Todos se lembram dela essencialmente como a demencial irmã Ruth, a freira ruiva e desequilibrada que faz explodir todas as tensões num convento dos Himalaias no clássico «
Quando os Sinos Dobram» (1946), de
Michael Powell e
Emeric Pressburger.

Mas
Kathleen Byron, falecida ontem aos 88 anos, teve uma carreira bastante mais longa.

Com mais de meio século de trabalho contínuo no cinema, no teatro e na televisão, a sua estreia no grande ecrã deu-se em 1942, com um pequeníssimo papel em
«Pitt, VEncedor de Napoleão», de Carol Reed.

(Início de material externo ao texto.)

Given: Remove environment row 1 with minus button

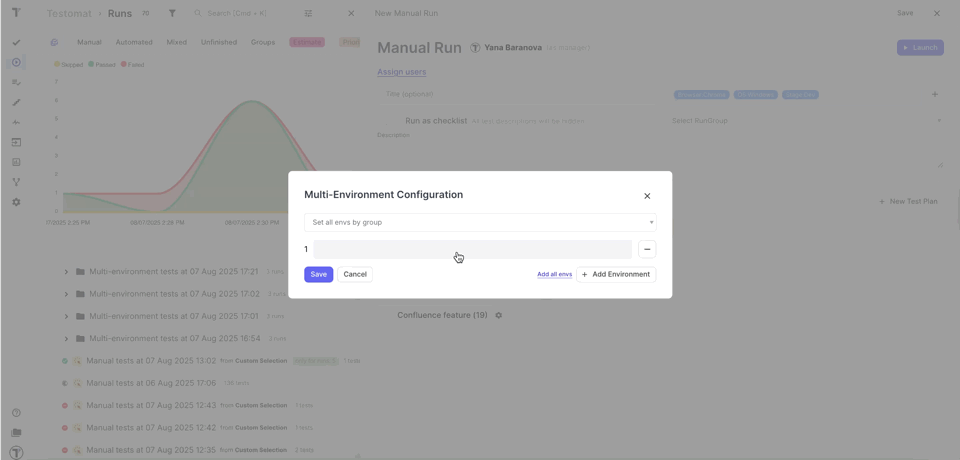Looking at the screenshot, I should (647, 249).
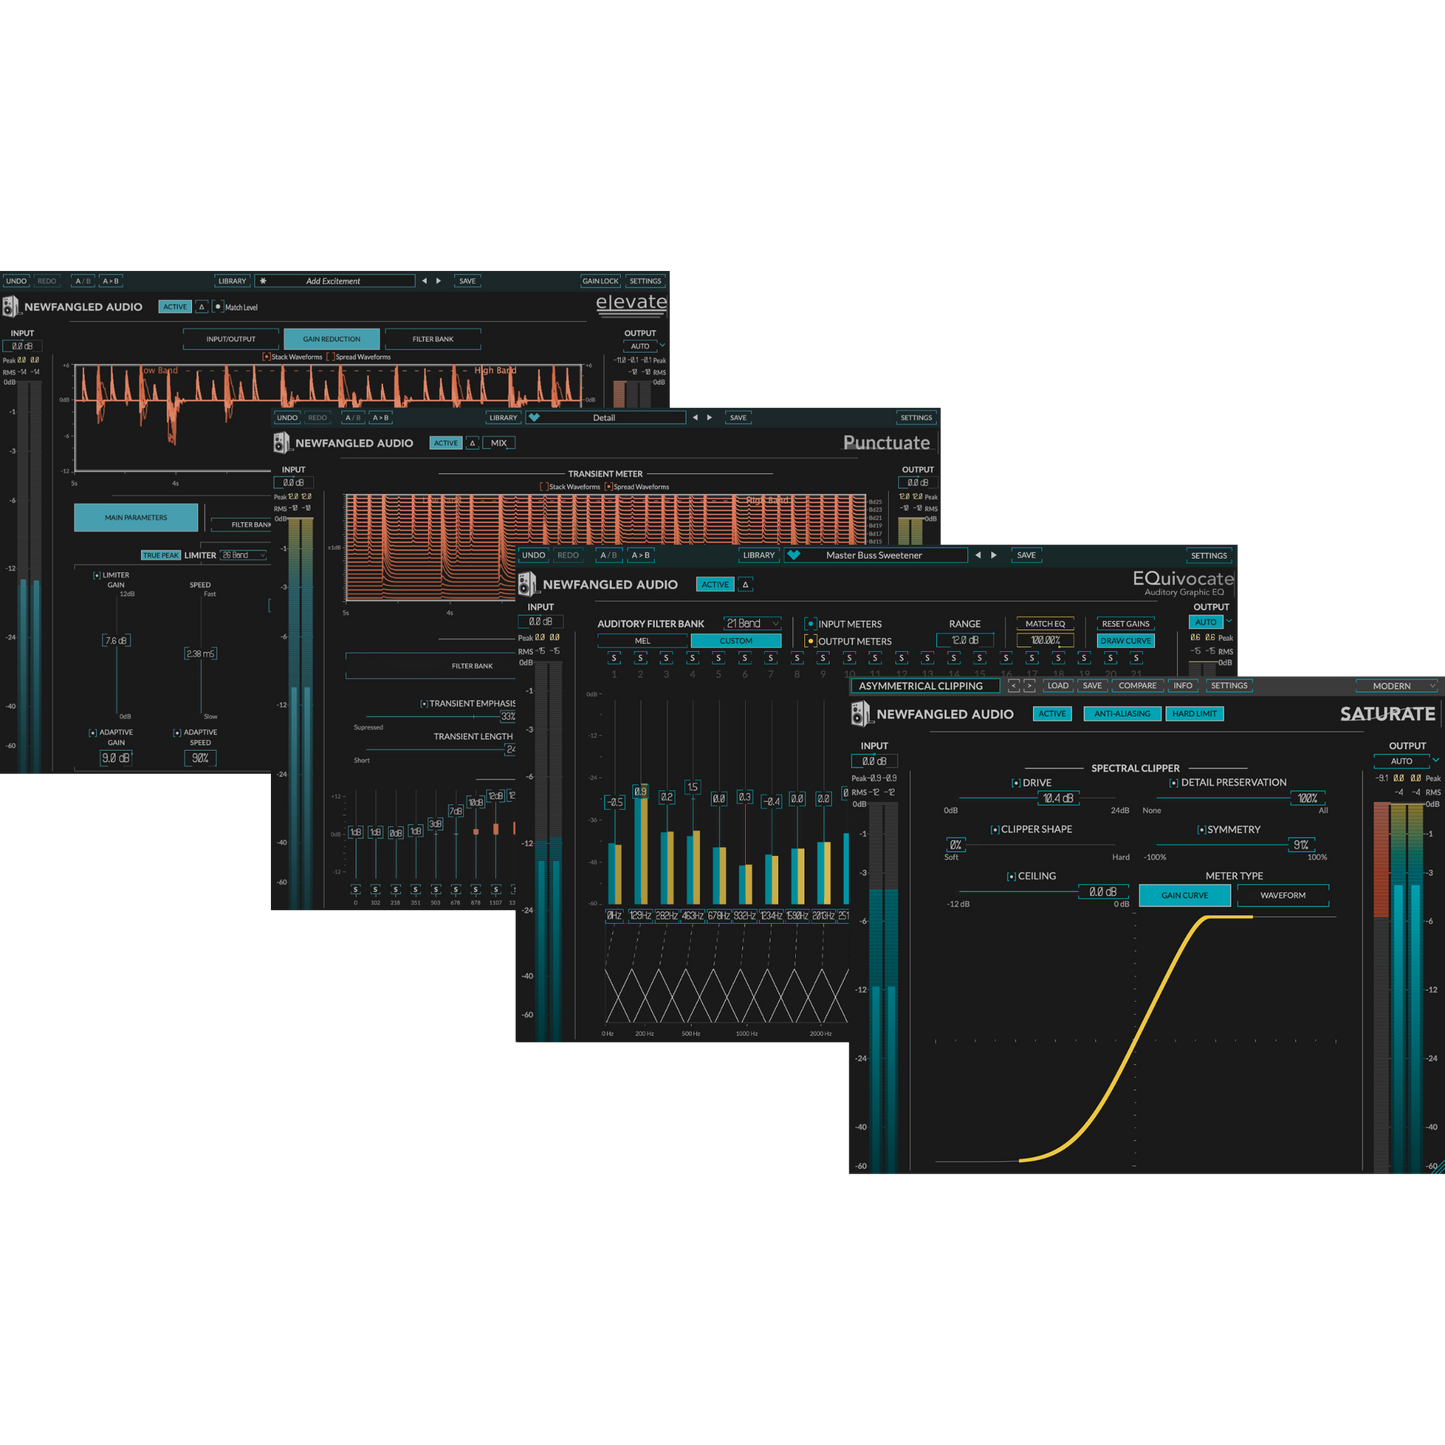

Os seus papéis mais memoráveis no cinema surgiram logo a seguir, às ordens da dupla Powell e Pressburger, em três dos seus mais emblemáticos filmes: além de
«Quando os Sinos Dobram», Byron também participou na encantadora fantasia «
Um Caso de Vida ou de Morte» (1946), em que interpretava um anjo, e no drama de guerra «
O Seu Pior Inimigo» (1949), em que chega a ser a co-protagonista, com David Farrar.

Nos anos que se seguiram brilhou em vários melodramas britânicos, como
«Milagre do Céu» (1949),
«Alvorada de Glória» (1950), baseado num conto de Aldous Huxley, e
«Tom Brown’s Schooldays» (1951). O seu sucesso em Inglaterra levou a uma viagem a Hollywood para integrar o elenco essencialmente britânico de «Amor de Rainha» (1953), de George Sidney, uma reconstituição dos primeiros tempos do reinado da Rainha Isabel.

Porém, insatisfeita com a experiência, regressou a Inglaterra, onde trabalhou em vários filmes de série B em papéis de composição, por vezes em fitas de terror como «Night of the Eagle» (1962) e «As Servas de Drácula» (1971).

A televisão também contou muito com ela, e foi aí que, nas últimas décadas, mais espalhou o seu talento, em personagens altivas, muitas vezes da aristocracia, em várias séries nos anos 60 e 70, como
«The Edwardians»,
«The Golden Bowl» ou
«Edward the Seventh».

Kathleen Byron ainda regressou ao cinema pontualmente, em papéis de prestígio, em filmes como
«O Homem Elefante» (1980), de David Lynch,
«Emma» (1996), de Douglas McGrath,
«Os Miseráveis» (1998), de Bille August, e
«O Resgate do Soldado Ryan» (1998), de Steven Spielberg, em que interpretava a mãe dos irmãos Ryan.